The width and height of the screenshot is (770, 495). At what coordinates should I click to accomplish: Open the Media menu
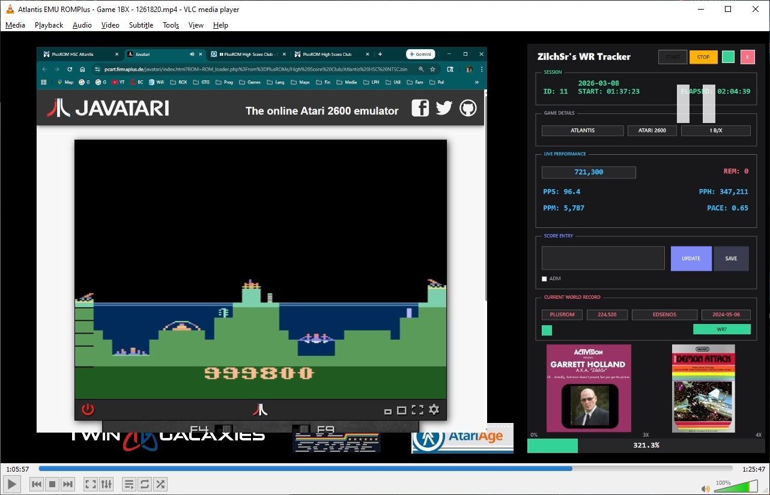pyautogui.click(x=15, y=25)
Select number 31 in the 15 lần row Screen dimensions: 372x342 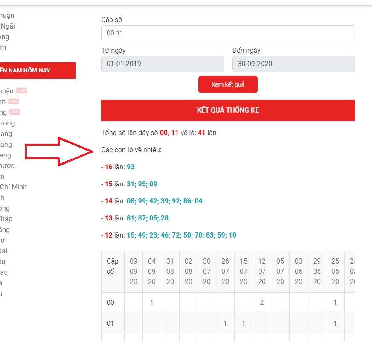coord(131,184)
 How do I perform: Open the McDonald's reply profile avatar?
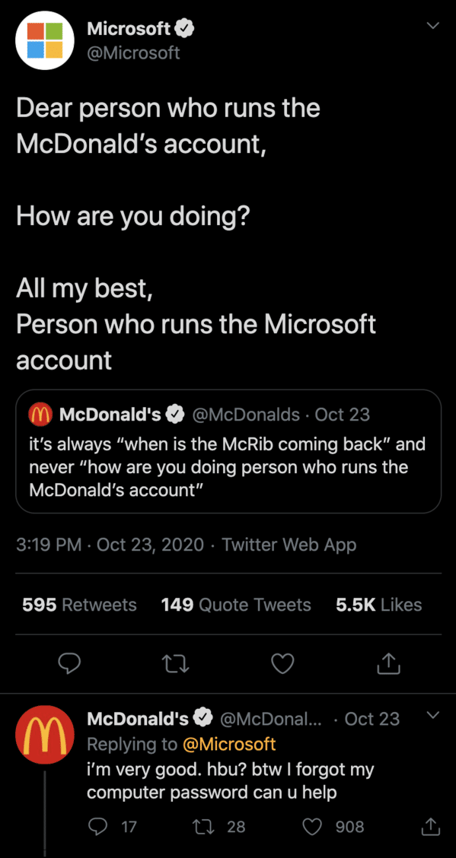(45, 735)
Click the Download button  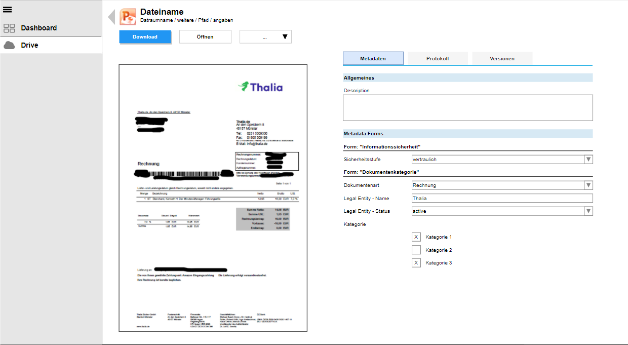click(145, 37)
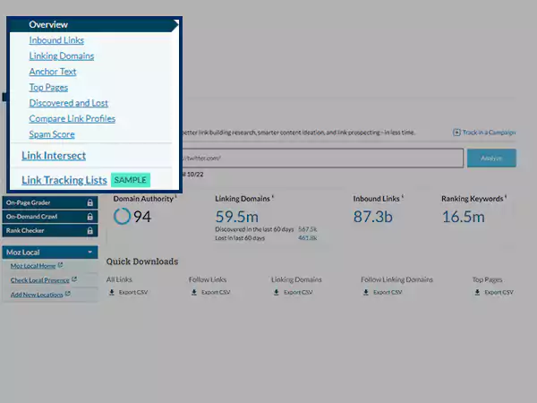Click the lock icon on On-Page Grader

tap(90, 203)
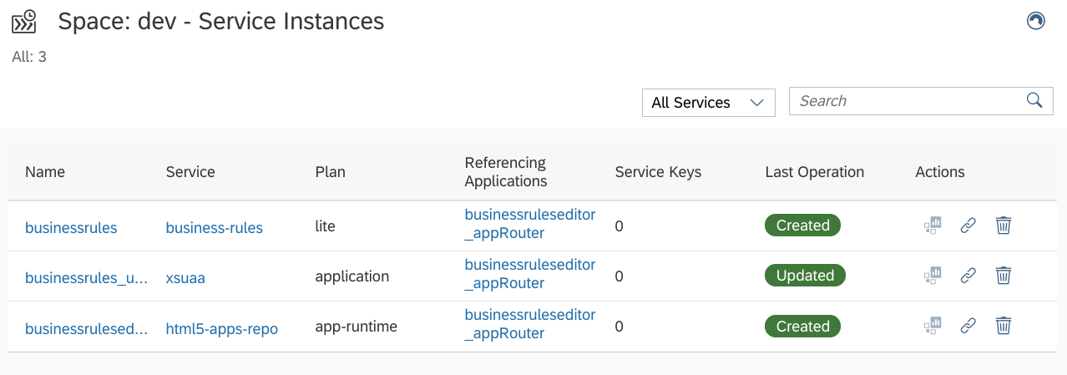
Task: Click the Updated status badge
Action: [x=805, y=276]
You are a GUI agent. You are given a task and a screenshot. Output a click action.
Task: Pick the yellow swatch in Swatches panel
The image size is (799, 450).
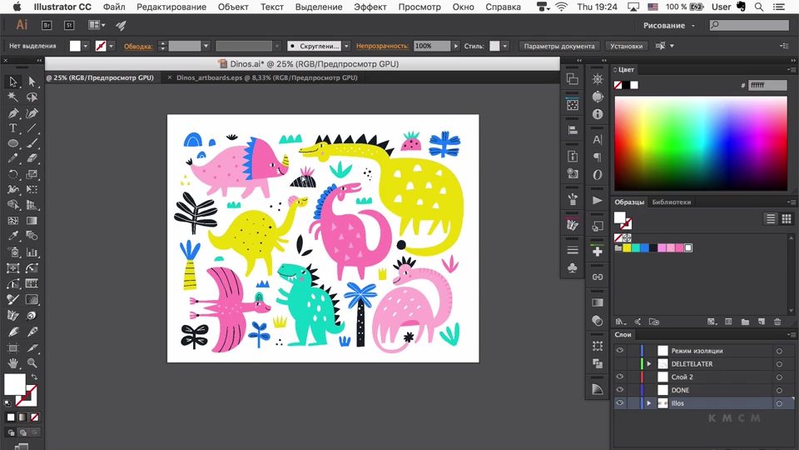(x=627, y=248)
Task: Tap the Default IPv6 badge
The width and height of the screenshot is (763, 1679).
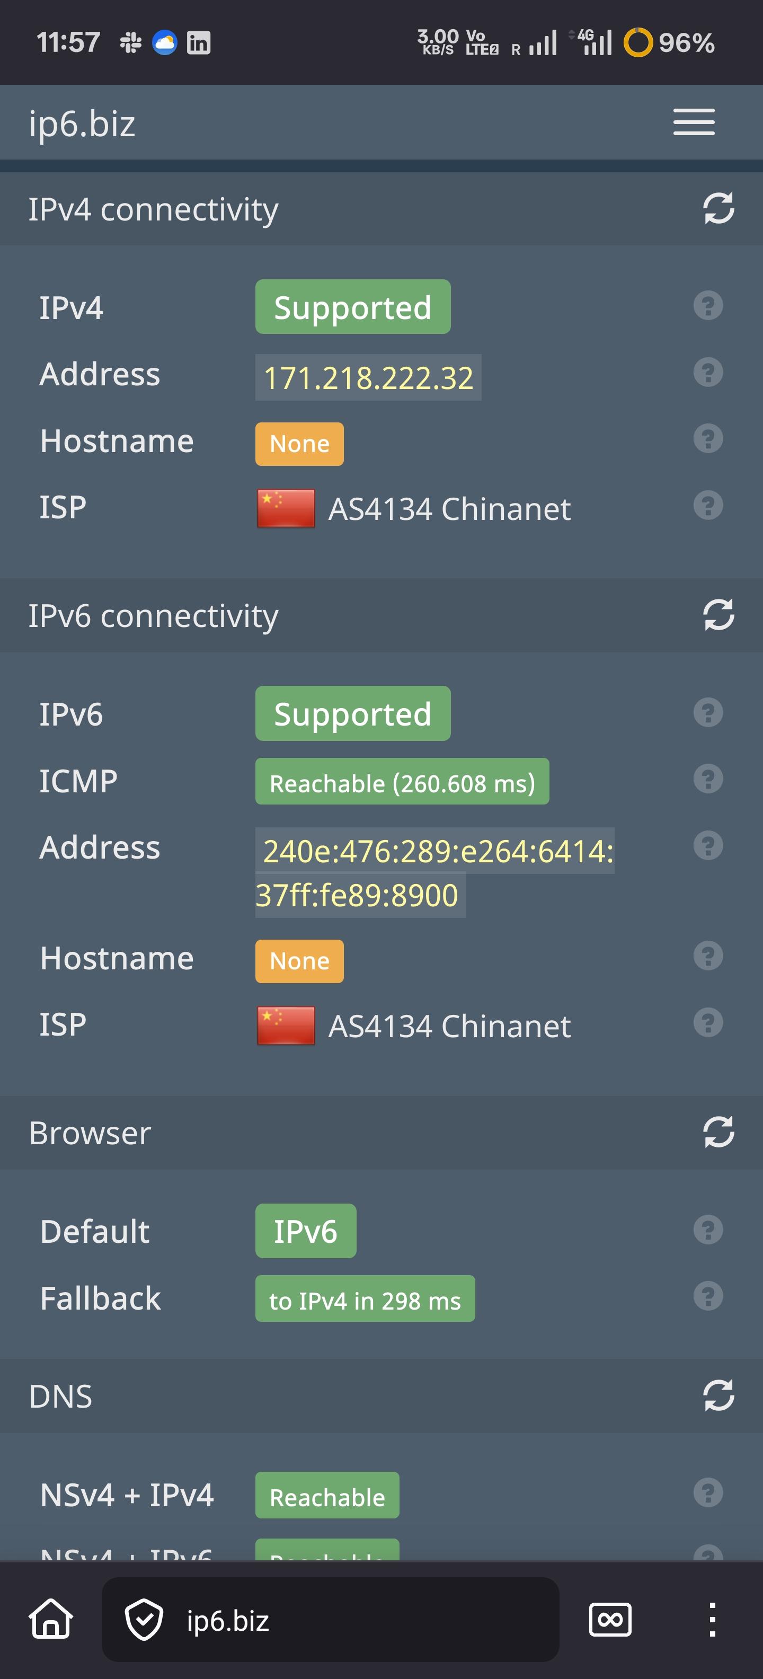Action: [x=305, y=1231]
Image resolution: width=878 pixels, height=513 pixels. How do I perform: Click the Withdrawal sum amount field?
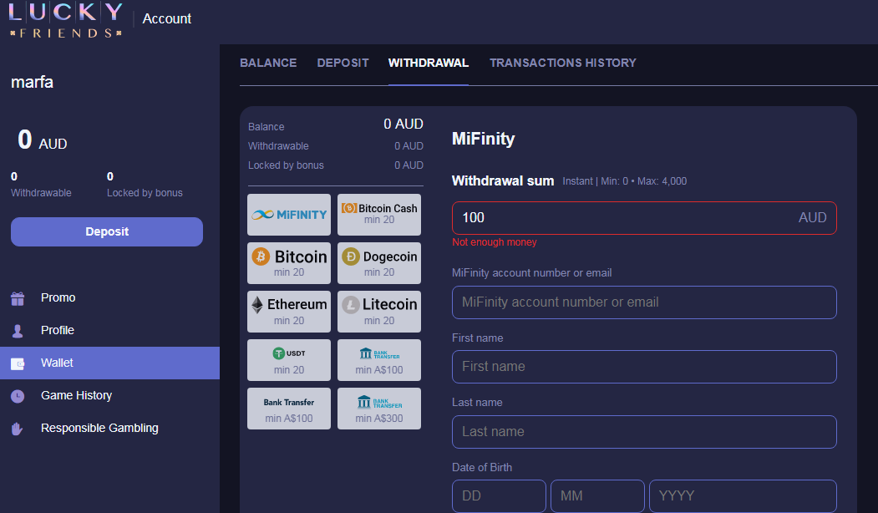pos(622,218)
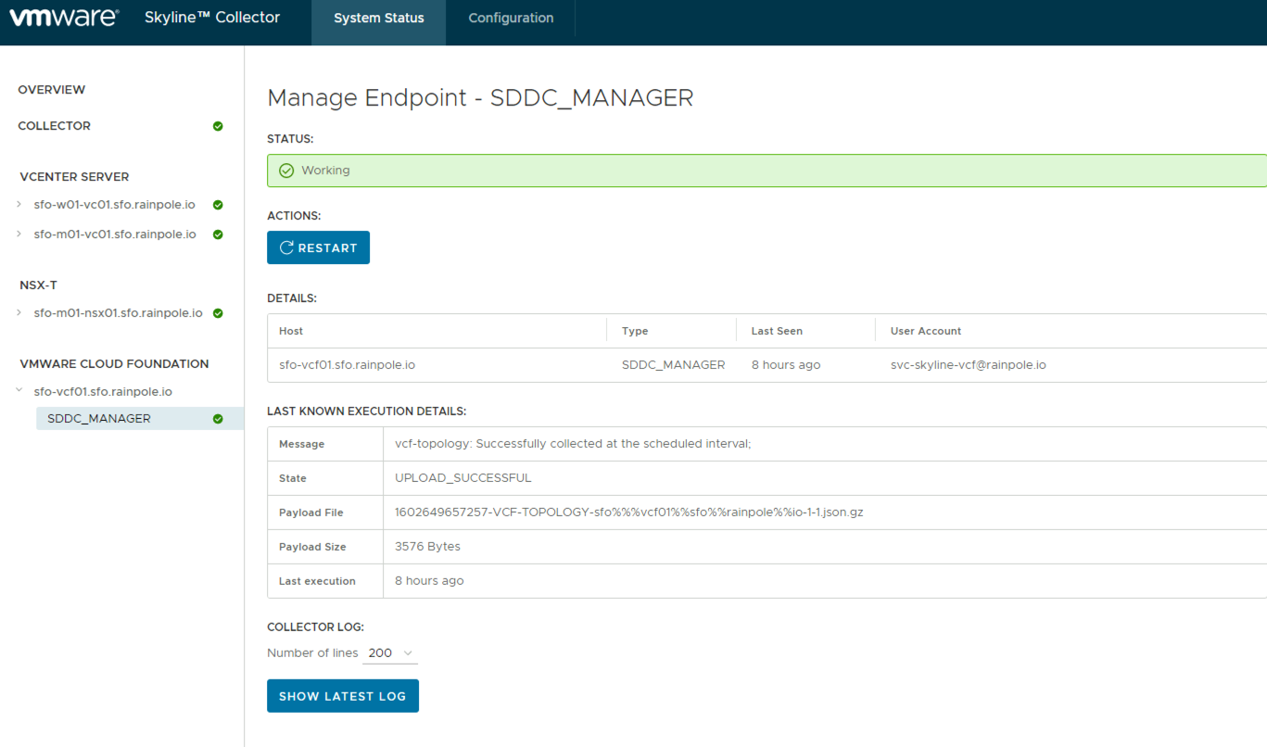This screenshot has width=1267, height=747.
Task: Open the Number of lines dropdown
Action: click(390, 653)
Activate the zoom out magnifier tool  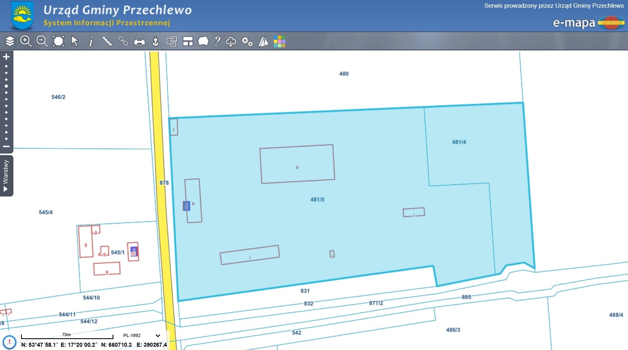pyautogui.click(x=42, y=41)
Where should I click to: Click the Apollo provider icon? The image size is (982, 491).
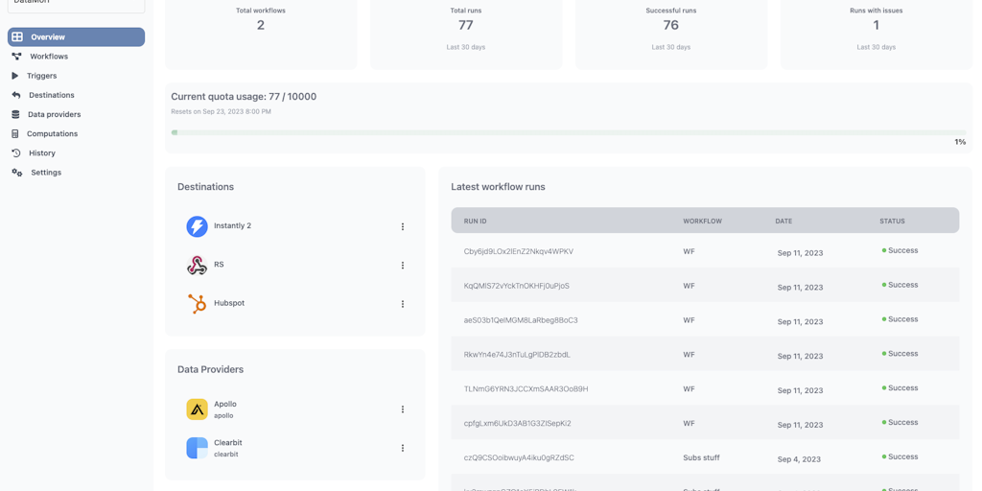pos(197,409)
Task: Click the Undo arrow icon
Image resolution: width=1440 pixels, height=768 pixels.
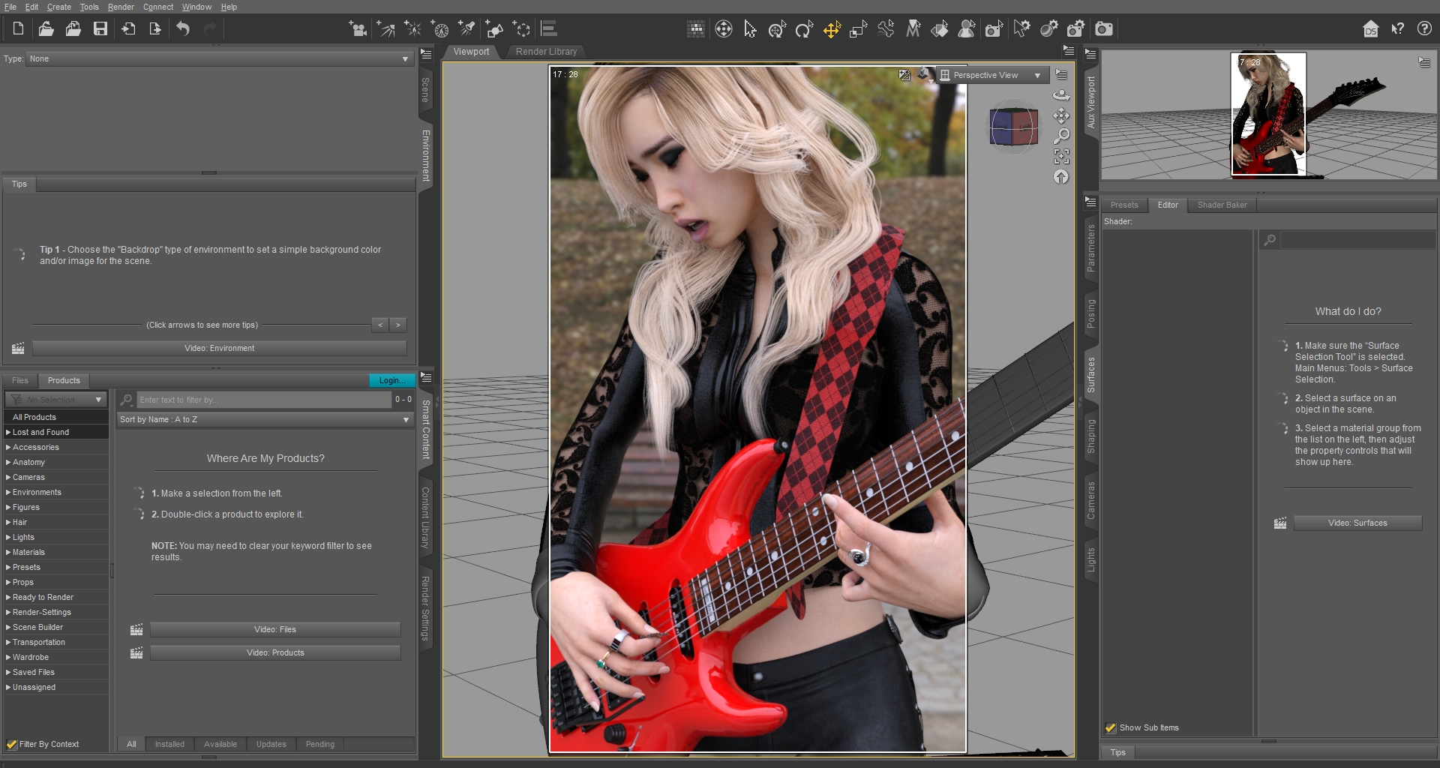Action: point(183,29)
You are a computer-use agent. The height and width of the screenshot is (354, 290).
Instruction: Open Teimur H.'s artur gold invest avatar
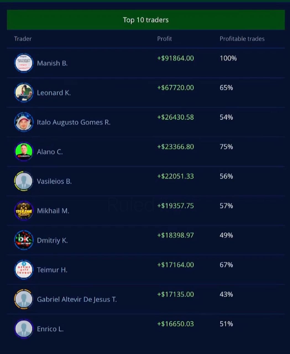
====================
An exact transcript is required, covering the lines from the one containing "Image resolution: width=1440" through the end of the listing above, inclusive, without pictures.

Answer for this exercise
Image resolution: width=1440 pixels, height=768 pixels.
Action: point(183,29)
You are a computer-use agent. The height and width of the screenshot is (354, 290).
Instruction: Open Teimur H.'s artur gold invest avatar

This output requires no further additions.